• _TASKS TO CARRY OUT_:
1. In the trading framework text, when do pillars 8–13 become active?
2. Reproduce the trading framework text starting with "Mental stops negotiate." and going on through "blow up portfolios.".
======== EXTRACT TO READ ========
Mental stops negotiate. Broker stops don't. The framework's exit rules are non-negotiable. Every entry ships with a GTC stop at ETRADE. The Raise-Stop automation only ever moves stops up*, never down.
The 13 pillars in plain English
Pillars are the framework's refusal mechanism. They don't pick trades — they reject trades the scanner wants to take but shouldn't. Each pillar is a specific failure mode the framework has seen blow up portfolios.
Pillars 1–7 are baseline (always active). Pillars 8–13 are war-time overlays (activate when VIX > 25 or other regime triggers).
| # | Pillar | The trade it refuses | The voice in your head |
|---|---|---|---|
| 1 | Armor Cap (15% per asset) | Single position > 15% | "I'm so sure about this one." |
| 2 | Red-Line (7% drawdown) | Holding through a 7% portfolio drop | "Just one more dip and we're back." |
| 3 | Pre-Market Firewall | New longs when ES futures down >1.5% pre-open | "I'll catch the falling knife." |
| 4 | Sector Cap (40% per theme) | Five semis disguised as diversification | "NVDA, AVGO, AMD, SMCI, MRVL — totally spread." |
| 5 | Hard-Cash Floor (10%) | Going below 10% in cash/T-bills | "If you're 100% invested, you can't add." |
| 6 | Earnings Proximity (3 sessions) | New entries within 3 sessions of earnings | "Gambling on the print." |
| 7 | Stop Discipline (Trade-the-Structure) | Holding without a real broker stop in place | "I'll just exit mentally if it dips." |
| 8 | Defensive Oil Cap (15%) | Energy > 15% in war regimes | "Doubling down on shocks." |
| 9 | Hardware War Cap (30%) | Compute > 30% in inversion regimes | "Semis are defensive, right?" |
| 10 | Velocity Exception (35%) | Sleeve > 35% even on momentum names | "It's running, let me press." |
| 11 | Gap Protection | Full-size positions in earnings/Fed/CPI weeks | "Headlines won't matter to my chart." |
| 12 | Armor Yield Floor (^IRX ≥ 4%) | Sitting in T-bills below 4% yield | "Cash that doesn't pay." |
| 13 | Diplomatic Decay (48h post-truce) | Riding tech tops 48h after a named truce | "Geopolitics doesn't matter to my portfolio." |
The pillars are a mood. They're the trader's six-months-ago self saying "don't make the trade I would have made." The math floor — not motivation.
AI coaches: when they fire, what they do
Each coach is bound to a specific framework event. They never appear unless the event triggered.
| Coach | Triggers when... | What it tells you |
|---|---|---|
| Entry Coach | A ticker enters ARMED state | The thesis vs. the risk, in one read |
| Exit Coach | Score drops below 70, or SL approached | Should you exit fully, half, or wait |
| Pillar Coach | A pillar is being violated or about to be | Which pillar, why, and what to do |
| Trap & Structure Coach | Trap detector fires | Walks the contradiction in detail |
| Whale Confirmation Coach | Institutional flow contradicts price | Who the smart money is, in or out |
| Devil's Advocate | Conviction is high (score ≥ 90 + ARMED) | Argues the OTHER side. Adversarial by design. |
| Thesis Drift | Today's signals contradict your 14d-old AI thesis | Where the read changed |
| Position History Audit | Held position with recent score drop | Why this position is no longer scoring |
| Comparable Setups | Today's tape matches a prior known setup | What happened last time |
| Catalyst Interpreter | News / earnings / Fed event detected | What the catalyst actually means for this ticker |
No chat box. Ever. AI is summoned by triggers, never by free-form questions. That's the brand line.
======== DATA PROVIDED ========
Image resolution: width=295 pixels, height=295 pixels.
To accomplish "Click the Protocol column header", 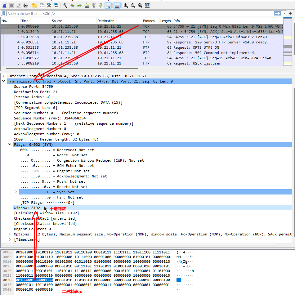I will coord(149,21).
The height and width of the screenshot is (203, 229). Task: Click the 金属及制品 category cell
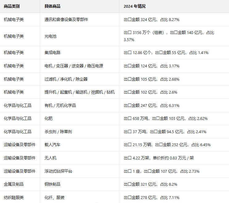(x=14, y=184)
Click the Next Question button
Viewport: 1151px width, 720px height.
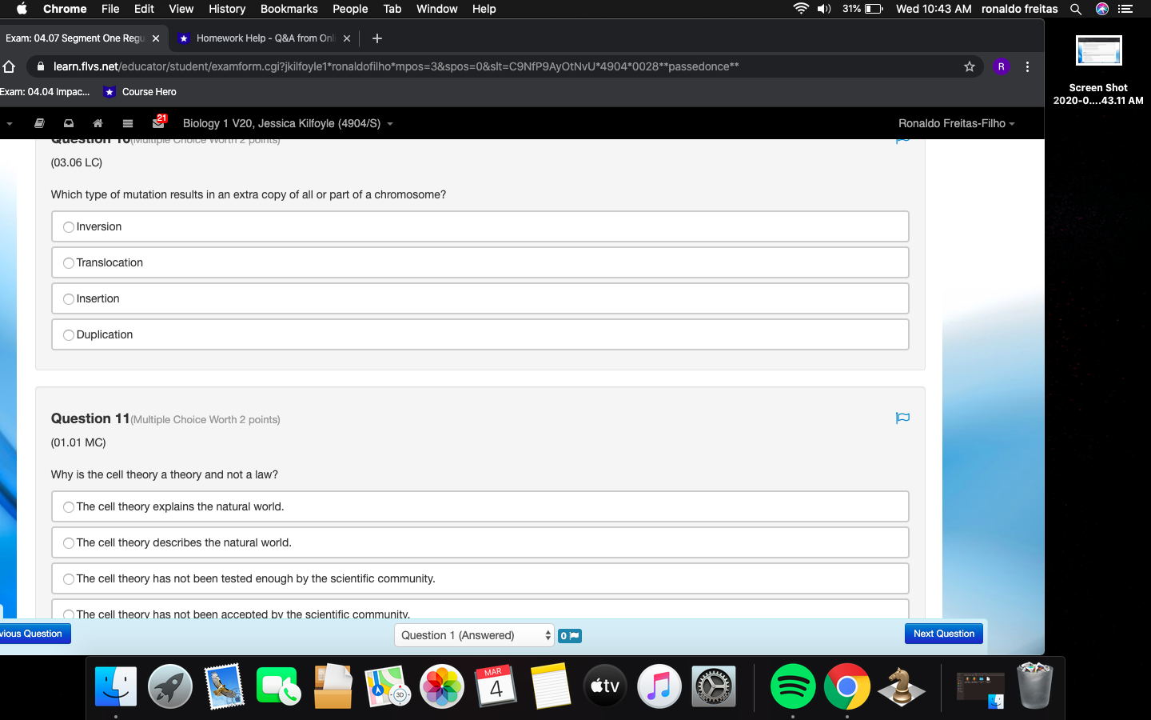coord(943,633)
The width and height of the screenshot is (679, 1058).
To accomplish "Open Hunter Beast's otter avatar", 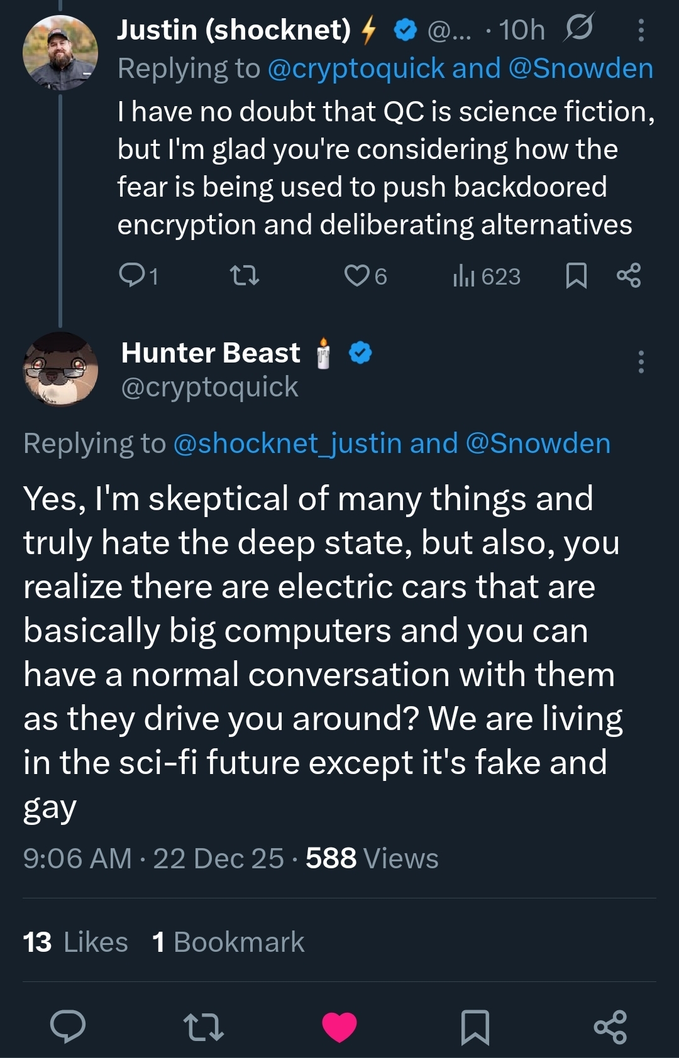I will click(60, 369).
========
• _SOLUTIONS FOR EACH TASK_:
1. Pillars 8–13 activate when VIX is above 25 or when other regime triggers occur.

2.
Mental stops negotiate. Broker stops don't. The framework's exit rules are non-negotiable. Every entry ships with a GTC stop at ETRADE. The Raise-Stop automation only ever moves stops up*, never down.
The 13 pillars in plain English
Pillars are the framework's refusal mechanism. They don't pick trades — they reject trades the scanner wants to take but shouldn't. Each pillar is a specific failure mode the framework has seen blow up portfolios.